Sainte-Marguerite-Marie provincial election results
| Year |  | CAQ |  | Liberal |  | QC solidaire |  | Parti Québécois |  |
|  | 2022 | 28% | 27 | 3% | 3 | 3% | 3 | 55% | 52 |
| 2018 | 13% | 16 | 14% | 17 | 4% | 5 | 69% | 86 |
| 2014 | 9% | 11 | 25% | 29 | 2% | 3 | 60% | 67 |
| 2012 | 13% | 12 | 21% | 19 | 4% | 4 | 62% | 56 |

Provincially it is part of the riding of Matane-Matapédia. In the 2022 Quebec general election the incumbent MNA Pascal Bérubé, of the Parti Québécois, was re-elected to represent the population of Sainte-Marguerite-Marie in the National Assembly of Quebec.

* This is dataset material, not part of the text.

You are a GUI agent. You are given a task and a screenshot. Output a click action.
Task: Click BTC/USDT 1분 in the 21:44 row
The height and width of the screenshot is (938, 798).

Federally, Sainte-Marguerite-Marie is part of the federal riding of Rimouski—La Matapédia. In the 2025 Canadian federal election, the incumbent Maxime Blanchette-Joncas of the Bloc Québécois was re-elected and began to represent the population Sainte-Marguerite-Marie in the House of Commons of Canada after the electoral district of Avignon—La Mitis—Matane—Matapédia was abolished.